Quick Thoughts on Culture
“Culture” is a framework developed by people to describe patterns of social behaviour, expression, consciousness. A given culture will manifest in multiple ways, will have more than one characteristic. and will in the final analysis be defined by the practice of people, albeit refracted through a distorted view that they have of themselves.
Culture can change, but not according to anyone’s rulebook. It is the result of what large numbers of uncontrollable people will do, often without thinking about it. It is the result of not only what “members of” a culture will do, but also of what others not recognized as such will do.
Culture can be imitative. If people’s lives are intertwined, if they grow up together, live together, work together, struggle together … they’ll sometimes adopt habits or forms just because the cultural expression in question begins to resonate with them, not as alien, but as part of their lived experience. Even if it didn’t used to be.
Culture is made by people, and all people are capable of of the same cultural accomplishments, expressions, and innovations. So “different cultures” can end up developing parallel expressions, just as they can develop radically different ones.
Culture is both form and content, reflected back and forth like two mirrors held up to each other. But if you take one of those parts away, it falls to bits.

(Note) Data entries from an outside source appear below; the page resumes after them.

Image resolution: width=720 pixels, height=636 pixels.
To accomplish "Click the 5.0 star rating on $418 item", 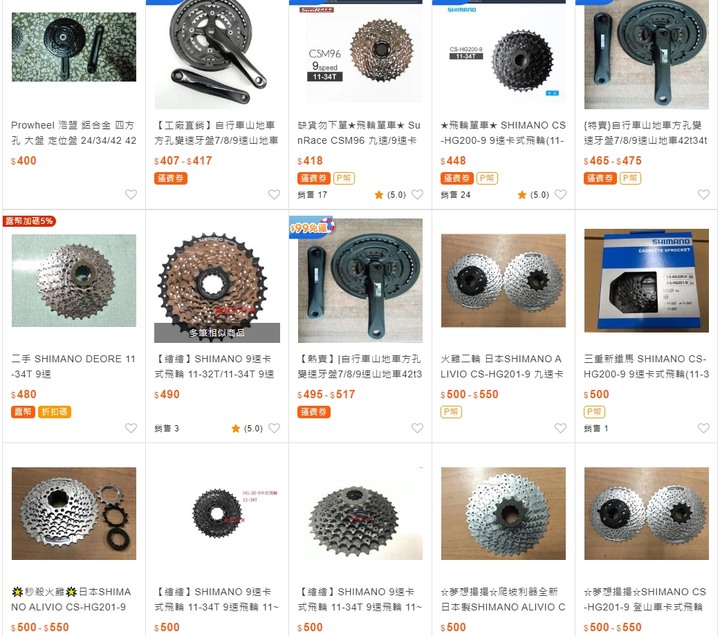I will (391, 195).
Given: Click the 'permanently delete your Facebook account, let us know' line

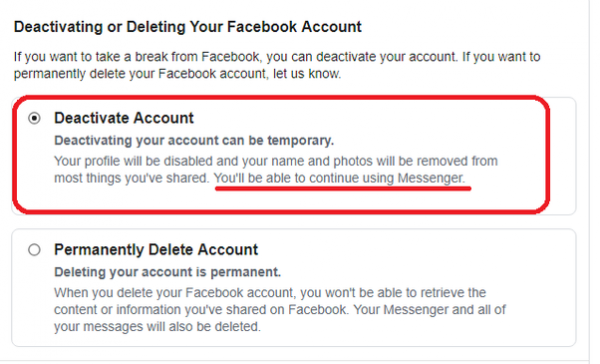Looking at the screenshot, I should point(177,73).
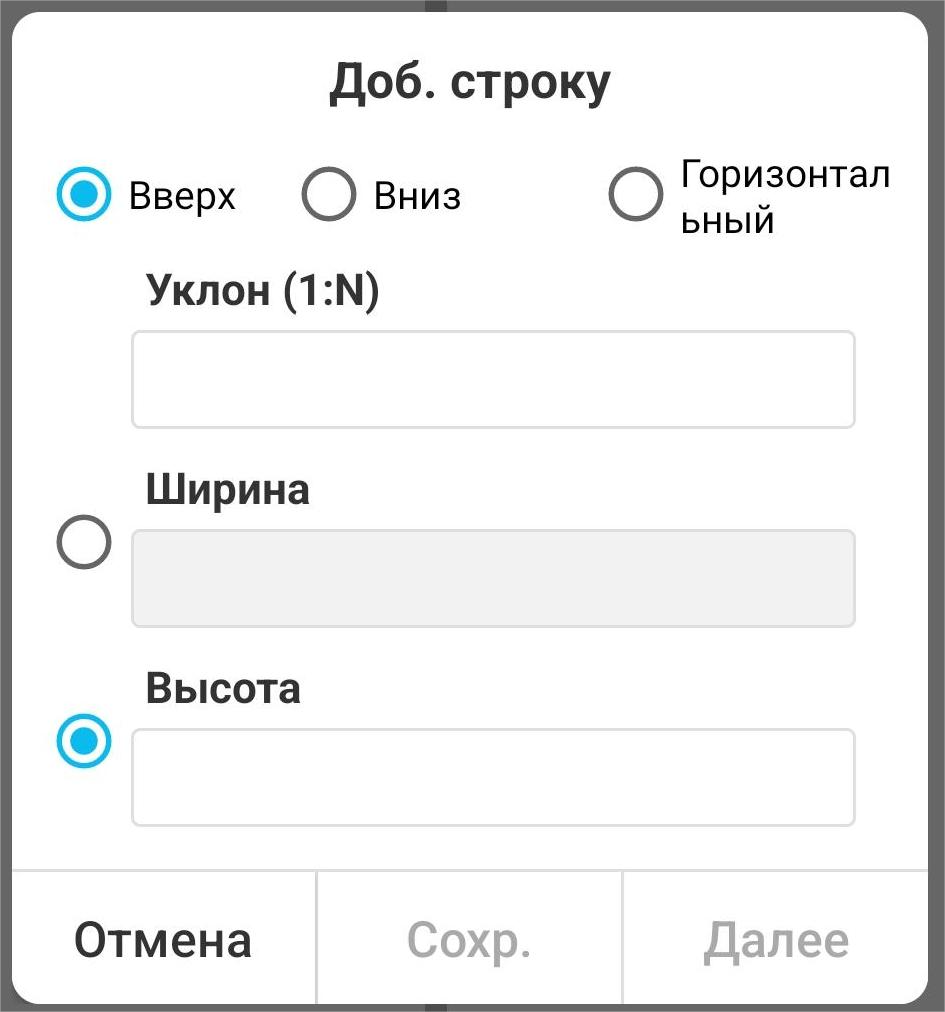Tap the Высота field label

tap(223, 689)
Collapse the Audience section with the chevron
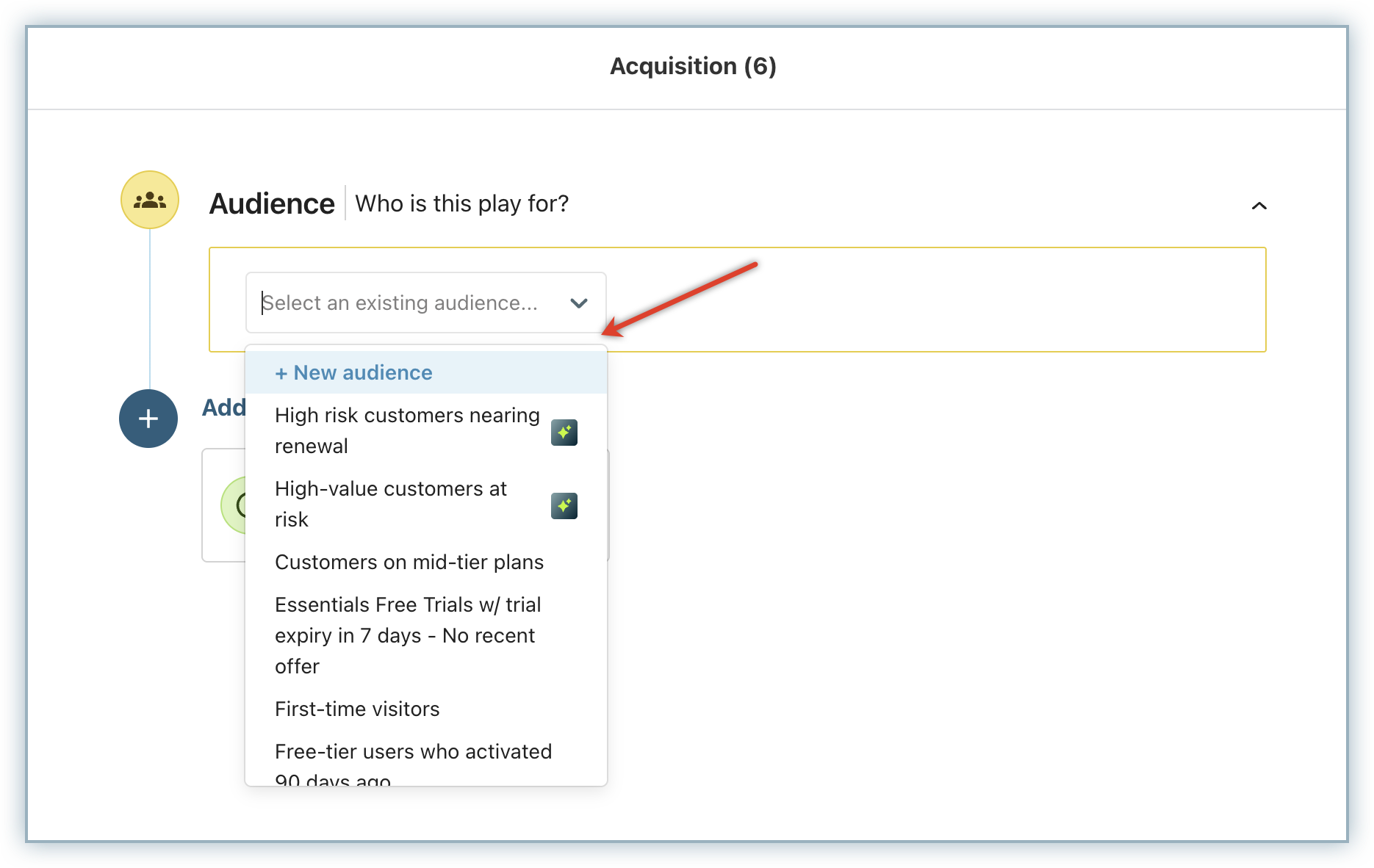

Cultural forms (or expressions) carry genealogies which can be traced backwards forever. However, to pick up a cultural form, take it on, integrate it, one needs to know nothing of that, i.e. cultural forms are accessible, nobody needs a rulebook or guide. Cultural forms are dynamic much like an object-oriented programming language. But just like an object-oriented language, the meaning of the form in one cultural context need have nothing to do with its meaning in another.

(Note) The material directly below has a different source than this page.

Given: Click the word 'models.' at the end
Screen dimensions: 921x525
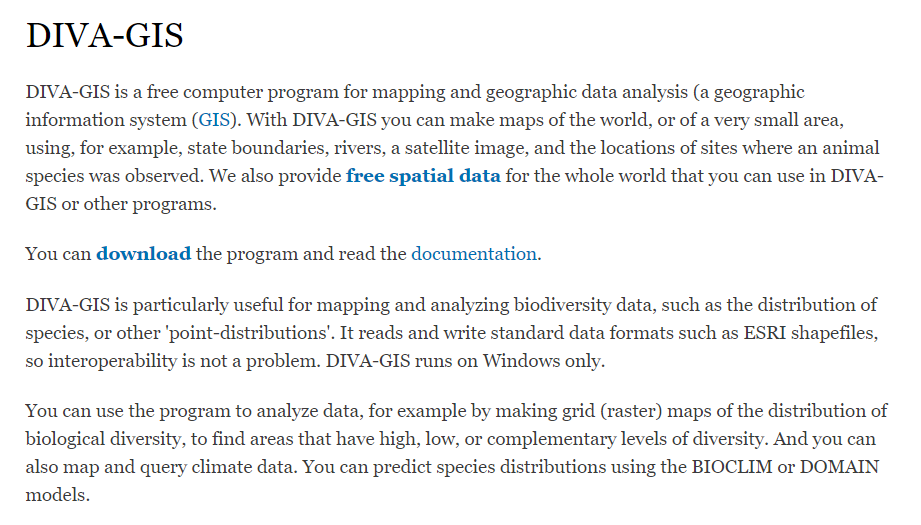Looking at the screenshot, I should [58, 495].
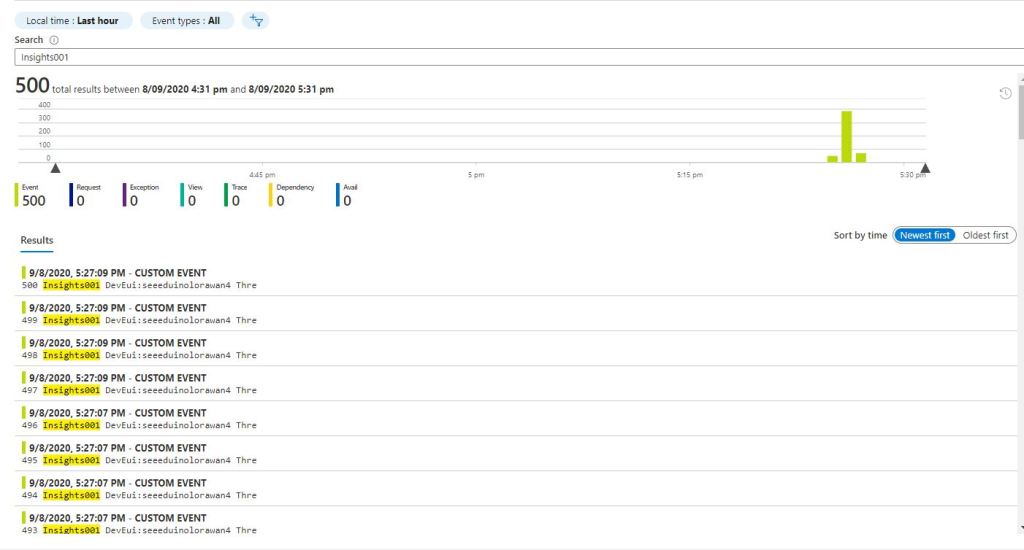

Cultures are generated automatically and continuously by nations, classes, societies, collectivities. Cultures constitute one of several factors that in turn can occasionally contribute to giving partial form to nations, classes, societies, collectivities.
A culture’s self-presentation can’t be trusted. It’s version of it’s own past is invariably off kilter. Its official boundaries inevitably cut off people who in their lived lives are a part of it. Its dos and don’ts are sometimes followed, sometimes not. Like stars in the sky, what you see is not where things are now, but where they were when the light started streaming towards you, maybe years ago, maybe much longer than that.

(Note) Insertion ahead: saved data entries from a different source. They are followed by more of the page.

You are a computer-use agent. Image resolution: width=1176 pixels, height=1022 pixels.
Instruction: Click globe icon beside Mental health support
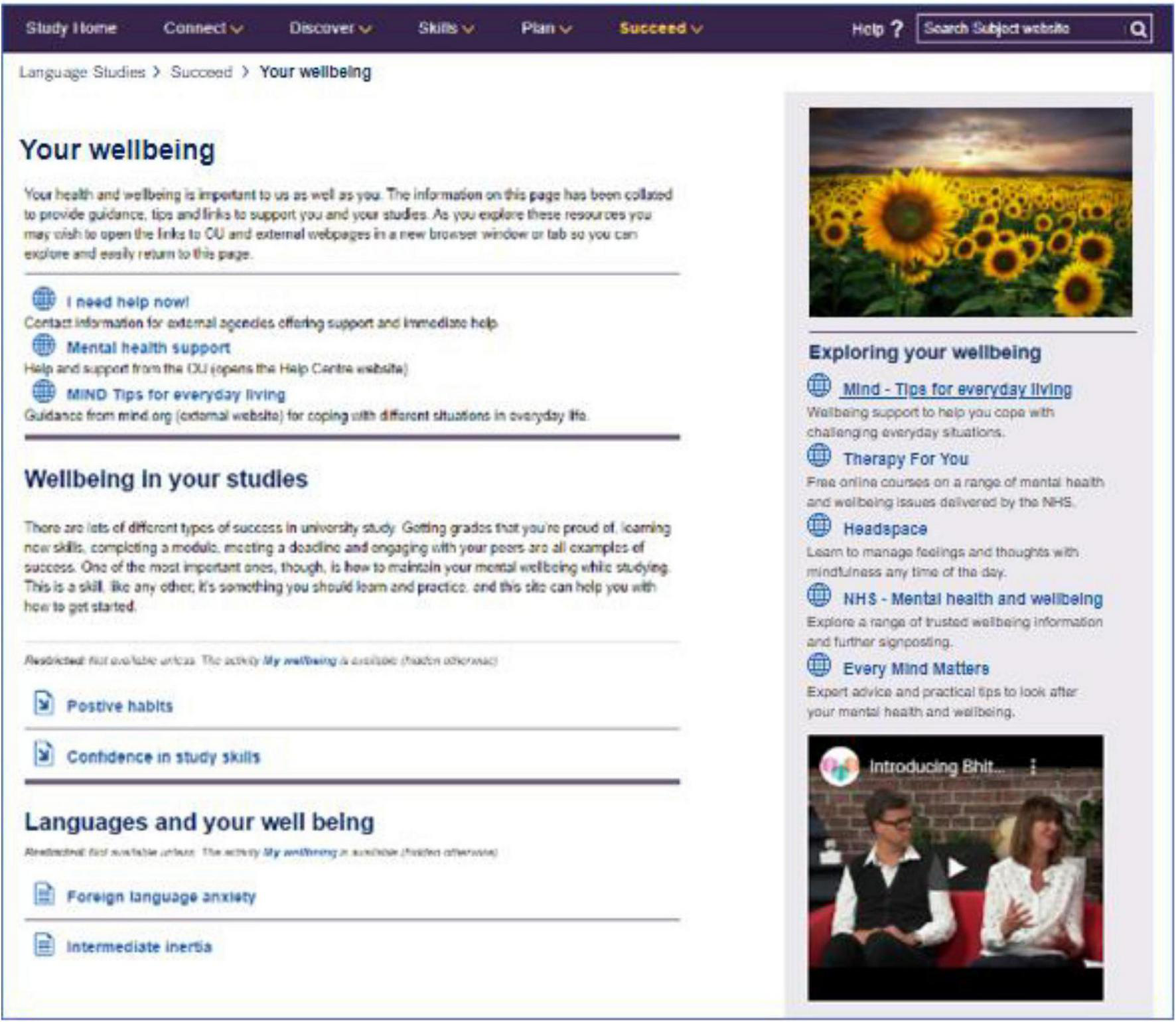click(44, 345)
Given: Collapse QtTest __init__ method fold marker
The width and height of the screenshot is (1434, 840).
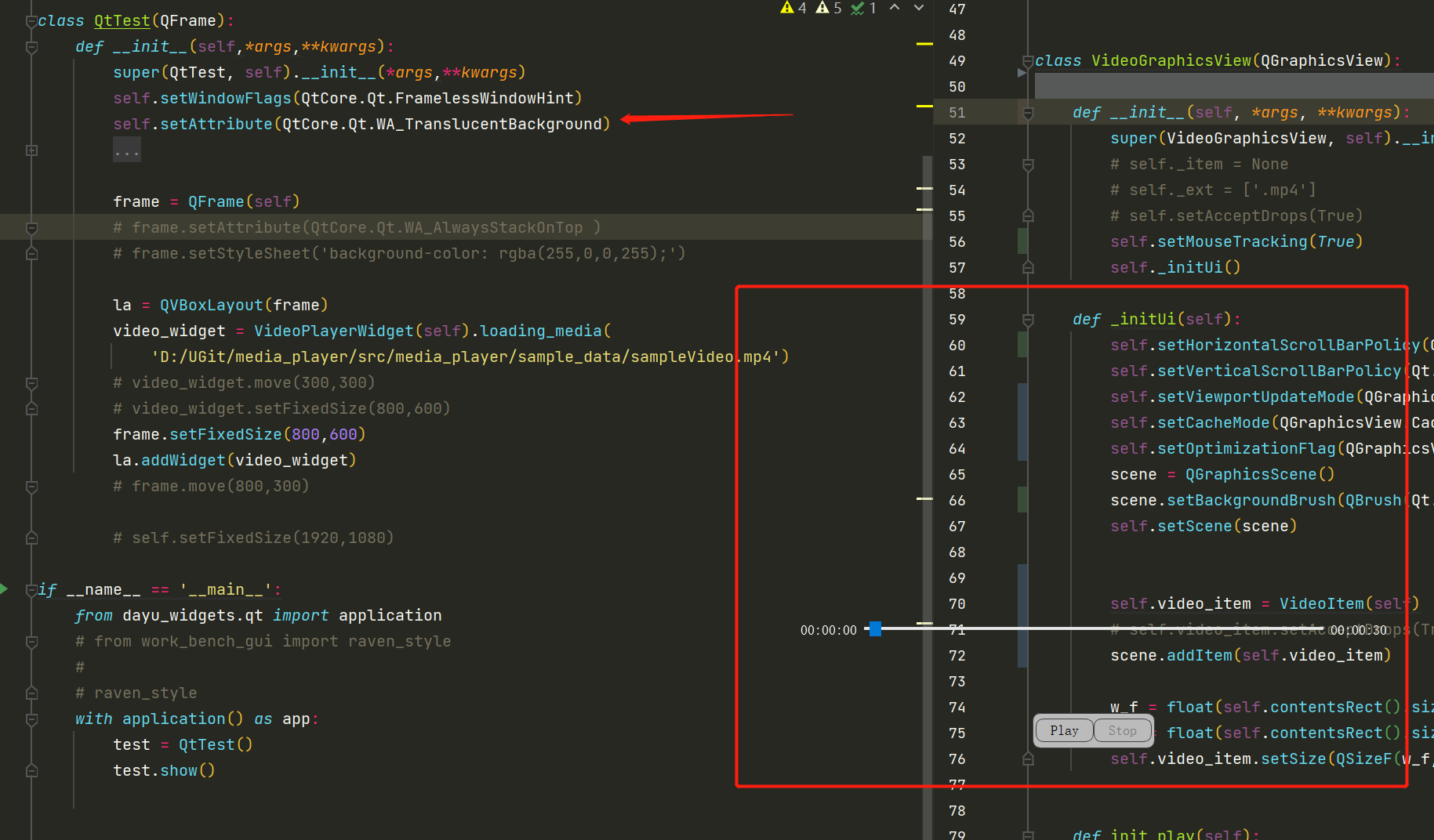Looking at the screenshot, I should tap(31, 47).
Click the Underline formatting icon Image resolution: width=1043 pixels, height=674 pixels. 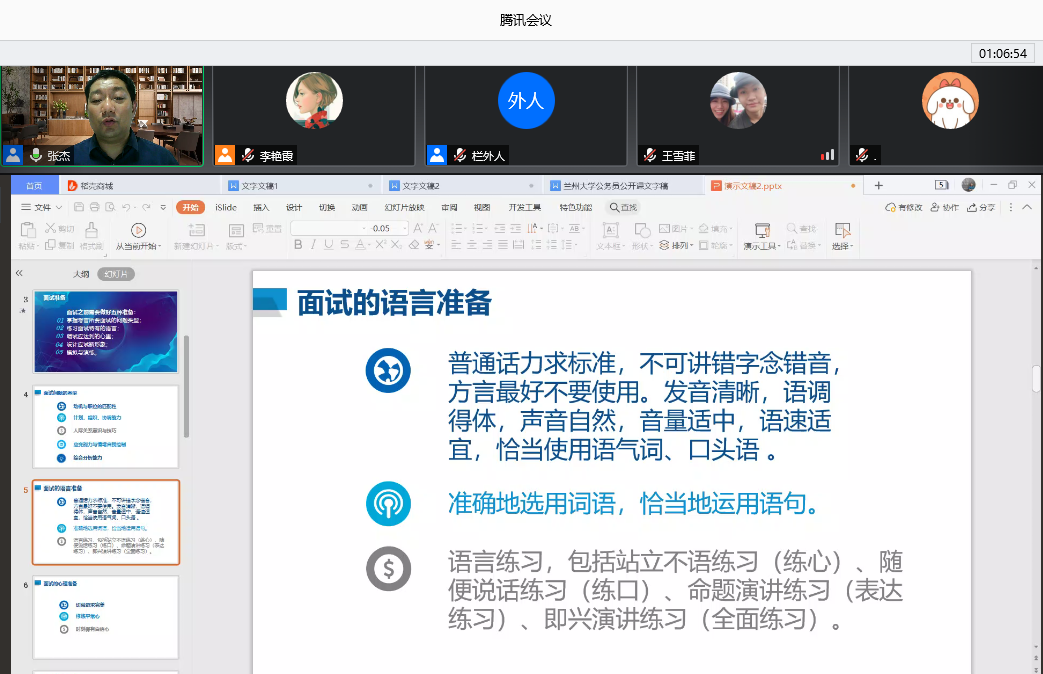329,245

“Tradition” refers to what some people feel invested in other people believing the past was like. This may be true, or it may not be true. Politics and ethics are excellent guides to what one should or should not do in life. Whether something is culturally sanctioned, or part of “one’s own” tradition, far less so.
The above is not “good” or “bad”, it’s not a map of the terrain, it’s just a description of how the terrain will operate. One can try to intervene to change that, but as culture is just the aggregate of so many individual realities, you are unlikely to succeed. Far better to intervene on the cultural terrain to get done what you want to get done, rather than try to change the nature of the terrain itself.